34. Voulez-vous la preuve que ce n’est pas aux fondateurs de lois, mais aux lois mêmes qu’ils déclaraient la guerre ? Écoutez Épicure. Dans son livre intitulé Questions difficiles, il se demande à lui-même « si le sage fera une chose défendue par les lois, sachant qu’il ne sera pas découvert » ; et il répond : « Le bon moyen de résoudre cette question n’est pas de s’expliquer franchement. » Ce qui veut dire : « J’enfreindrai[2], mais je ne veux pas l’avouer. » Ailleurs, (c’est, je crois, dans une lettre à Idoménée), il fait cette recommandation : « de ne pas vivre esclave des lois et de l’opinion publique tant que l’on n’aura pas lieu, par suite du châtiment qui frappe un voisin, de se préoccuper des lois et de l’opinion. »
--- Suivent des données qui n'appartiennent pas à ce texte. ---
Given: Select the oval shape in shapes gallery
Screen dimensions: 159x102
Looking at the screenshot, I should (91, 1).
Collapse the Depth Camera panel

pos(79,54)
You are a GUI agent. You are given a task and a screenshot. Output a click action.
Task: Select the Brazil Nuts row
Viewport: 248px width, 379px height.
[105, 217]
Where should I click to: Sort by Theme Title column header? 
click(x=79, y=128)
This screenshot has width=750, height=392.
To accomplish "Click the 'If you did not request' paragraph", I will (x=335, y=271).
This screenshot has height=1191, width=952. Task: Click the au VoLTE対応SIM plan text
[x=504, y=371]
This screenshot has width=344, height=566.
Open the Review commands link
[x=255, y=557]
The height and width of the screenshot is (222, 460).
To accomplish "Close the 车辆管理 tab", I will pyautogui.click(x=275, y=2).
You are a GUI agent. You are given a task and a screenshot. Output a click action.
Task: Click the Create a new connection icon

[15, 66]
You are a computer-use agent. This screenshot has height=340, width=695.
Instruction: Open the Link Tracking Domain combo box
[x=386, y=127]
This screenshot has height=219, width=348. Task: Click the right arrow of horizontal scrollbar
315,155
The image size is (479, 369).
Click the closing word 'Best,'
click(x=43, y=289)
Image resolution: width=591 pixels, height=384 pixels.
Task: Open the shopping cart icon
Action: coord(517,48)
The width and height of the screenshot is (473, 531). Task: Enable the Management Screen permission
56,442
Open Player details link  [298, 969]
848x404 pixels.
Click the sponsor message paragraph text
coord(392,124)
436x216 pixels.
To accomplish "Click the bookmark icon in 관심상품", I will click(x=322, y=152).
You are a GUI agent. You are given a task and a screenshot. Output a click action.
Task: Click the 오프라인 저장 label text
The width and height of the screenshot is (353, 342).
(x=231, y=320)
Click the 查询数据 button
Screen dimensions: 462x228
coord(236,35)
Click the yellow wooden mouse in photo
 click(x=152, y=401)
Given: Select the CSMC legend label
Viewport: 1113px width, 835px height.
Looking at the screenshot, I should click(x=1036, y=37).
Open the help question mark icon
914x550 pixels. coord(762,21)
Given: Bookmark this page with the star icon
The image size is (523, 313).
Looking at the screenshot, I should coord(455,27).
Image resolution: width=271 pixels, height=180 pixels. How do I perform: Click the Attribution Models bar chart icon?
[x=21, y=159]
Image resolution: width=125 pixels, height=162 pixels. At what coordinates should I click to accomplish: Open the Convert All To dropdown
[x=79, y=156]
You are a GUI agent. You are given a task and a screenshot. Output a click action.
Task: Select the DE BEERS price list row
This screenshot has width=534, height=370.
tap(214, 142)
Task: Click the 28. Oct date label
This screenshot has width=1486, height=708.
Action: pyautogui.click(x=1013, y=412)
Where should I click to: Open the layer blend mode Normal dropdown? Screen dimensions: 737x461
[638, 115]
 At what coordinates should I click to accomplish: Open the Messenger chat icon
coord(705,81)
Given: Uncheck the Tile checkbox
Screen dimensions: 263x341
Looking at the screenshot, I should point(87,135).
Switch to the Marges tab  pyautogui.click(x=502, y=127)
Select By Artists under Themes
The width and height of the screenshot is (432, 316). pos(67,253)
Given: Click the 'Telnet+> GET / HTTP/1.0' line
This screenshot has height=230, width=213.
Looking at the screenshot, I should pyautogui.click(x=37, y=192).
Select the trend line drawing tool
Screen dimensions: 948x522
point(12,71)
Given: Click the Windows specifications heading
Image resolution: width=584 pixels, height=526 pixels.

Si donc supprimer les lois et le gouvernement c’est supprimer la vie humaine, Épicure et Métrodore arrivent à ce résultat. En effet ils détournent leurs disciples de l’administration des affaires publiques, et ils veulent rendre odieux

  1. Amyot et Ricard entendent « qu’ils ont donné des préceptes de sagesse et de vertu. »
  2. Ricard suppose que c’est Épicure qui répond : « J’enfreindrai, etc. »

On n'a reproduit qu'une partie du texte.